-- start --

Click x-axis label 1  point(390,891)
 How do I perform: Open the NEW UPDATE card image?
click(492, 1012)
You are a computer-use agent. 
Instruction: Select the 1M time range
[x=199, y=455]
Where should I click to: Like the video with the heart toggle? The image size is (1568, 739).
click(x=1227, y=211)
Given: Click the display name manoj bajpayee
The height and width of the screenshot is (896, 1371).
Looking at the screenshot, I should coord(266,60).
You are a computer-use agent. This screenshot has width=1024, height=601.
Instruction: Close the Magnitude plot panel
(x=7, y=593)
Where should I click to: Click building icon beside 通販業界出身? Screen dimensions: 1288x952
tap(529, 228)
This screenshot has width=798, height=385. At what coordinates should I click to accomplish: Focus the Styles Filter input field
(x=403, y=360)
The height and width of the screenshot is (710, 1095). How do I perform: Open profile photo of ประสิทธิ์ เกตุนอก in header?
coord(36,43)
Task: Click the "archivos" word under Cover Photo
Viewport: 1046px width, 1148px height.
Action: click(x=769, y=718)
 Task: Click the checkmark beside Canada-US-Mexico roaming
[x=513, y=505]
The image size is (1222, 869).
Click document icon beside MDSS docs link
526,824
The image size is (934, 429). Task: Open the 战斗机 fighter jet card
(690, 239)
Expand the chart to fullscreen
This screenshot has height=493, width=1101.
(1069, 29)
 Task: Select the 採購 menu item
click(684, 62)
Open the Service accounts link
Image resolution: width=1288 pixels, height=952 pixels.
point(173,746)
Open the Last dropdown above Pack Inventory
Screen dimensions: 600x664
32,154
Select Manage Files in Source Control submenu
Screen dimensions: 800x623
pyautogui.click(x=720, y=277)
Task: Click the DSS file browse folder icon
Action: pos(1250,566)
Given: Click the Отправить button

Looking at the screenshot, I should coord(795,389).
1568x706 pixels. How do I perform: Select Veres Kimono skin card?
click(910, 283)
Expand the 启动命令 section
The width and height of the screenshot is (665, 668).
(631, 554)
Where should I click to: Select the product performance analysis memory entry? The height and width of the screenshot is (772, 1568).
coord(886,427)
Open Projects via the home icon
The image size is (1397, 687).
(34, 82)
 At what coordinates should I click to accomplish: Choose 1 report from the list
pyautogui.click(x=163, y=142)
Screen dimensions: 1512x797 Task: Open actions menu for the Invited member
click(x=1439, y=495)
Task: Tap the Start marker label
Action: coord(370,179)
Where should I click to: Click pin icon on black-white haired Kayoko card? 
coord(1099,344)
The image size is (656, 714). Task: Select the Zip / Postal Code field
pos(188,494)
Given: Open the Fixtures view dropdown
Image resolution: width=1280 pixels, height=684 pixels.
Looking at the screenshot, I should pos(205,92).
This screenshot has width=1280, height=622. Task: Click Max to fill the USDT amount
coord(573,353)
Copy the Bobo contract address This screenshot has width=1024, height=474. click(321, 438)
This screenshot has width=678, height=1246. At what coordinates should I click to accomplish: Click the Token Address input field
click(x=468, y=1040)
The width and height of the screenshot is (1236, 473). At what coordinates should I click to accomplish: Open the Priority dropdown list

-- end --

Short exercise:
Copy all of the material above line for line, with no changes.

Answer for the task:
Click x-axis label 1  point(390,891)
 How do I perform: Open the NEW UPDATE card image?
click(492, 1012)
You are a computer-use agent. 
Instruction: Select the 1M time range
[x=199, y=455]
Where should I click to: Like the video with the heart toggle? The image size is (1568, 739).
click(x=1227, y=211)
Given: Click the display name manoj bajpayee
The height and width of the screenshot is (896, 1371).
Looking at the screenshot, I should coord(266,60).
You are a computer-use agent. This screenshot has width=1024, height=601.
Instruction: Close the Magnitude plot panel
(x=7, y=593)
Where should I click to: Click building icon beside 通販業界出身? Screen dimensions: 1288x952
tap(529, 228)
This screenshot has width=798, height=385. At what coordinates should I click to accomplish: Focus the Styles Filter input field
(x=403, y=360)
The height and width of the screenshot is (710, 1095). How do I perform: Open profile photo of ประสิทธิ์ เกตุนอก in header?
coord(36,43)
Task: Click the "archivos" word under Cover Photo
Viewport: 1046px width, 1148px height.
Action: click(x=769, y=718)
 Task: Click the checkmark beside Canada-US-Mexico roaming
[x=513, y=505]
The image size is (1222, 869).
Click document icon beside MDSS docs link
526,824
The image size is (934, 429). Task: Open the 战斗机 fighter jet card
(690, 239)
Expand the chart to fullscreen
This screenshot has height=493, width=1101.
(1069, 29)
 Task: Select the 採購 menu item
click(684, 62)
Open the Service accounts link
Image resolution: width=1288 pixels, height=952 pixels.
point(173,746)
Open the Last dropdown above Pack Inventory
Screen dimensions: 600x664
32,154
Select Manage Files in Source Control submenu
Screen dimensions: 800x623
pyautogui.click(x=720, y=277)
Task: Click the DSS file browse folder icon
Action: pos(1250,566)
Given: Click the Отправить button

Looking at the screenshot, I should coord(795,389).
1568x706 pixels. How do I perform: Select Veres Kimono skin card?
click(910, 283)
Expand the 启动命令 section
The width and height of the screenshot is (665, 668).
(631, 554)
Where should I click to: Select the product performance analysis memory entry? The height and width of the screenshot is (772, 1568).
coord(886,427)
Open Projects via the home icon
The image size is (1397, 687).
(34, 82)
 At what coordinates should I click to accomplish: Choose 1 report from the list
pyautogui.click(x=163, y=142)
Screen dimensions: 1512x797 Task: Open actions menu for the Invited member
click(x=1439, y=495)
Task: Tap the Start marker label
Action: coord(370,179)
Where should I click to: Click pin icon on black-white haired Kayoko card? 
coord(1099,344)
The image size is (656, 714). Task: Select the Zip / Postal Code field
pos(188,494)
Given: Open the Fixtures view dropdown
Image resolution: width=1280 pixels, height=684 pixels.
Looking at the screenshot, I should pos(205,92).
This screenshot has width=1280, height=622. Task: Click Max to fill the USDT amount
coord(573,353)
Copy the Bobo contract address This screenshot has width=1024, height=474. click(321, 438)
This screenshot has width=678, height=1246. At what coordinates should I click to accomplish: Click the Token Address input field
click(x=468, y=1040)
The width and height of the screenshot is (1236, 473). At what coordinates should I click to accomplish: Open the Priority dropdown list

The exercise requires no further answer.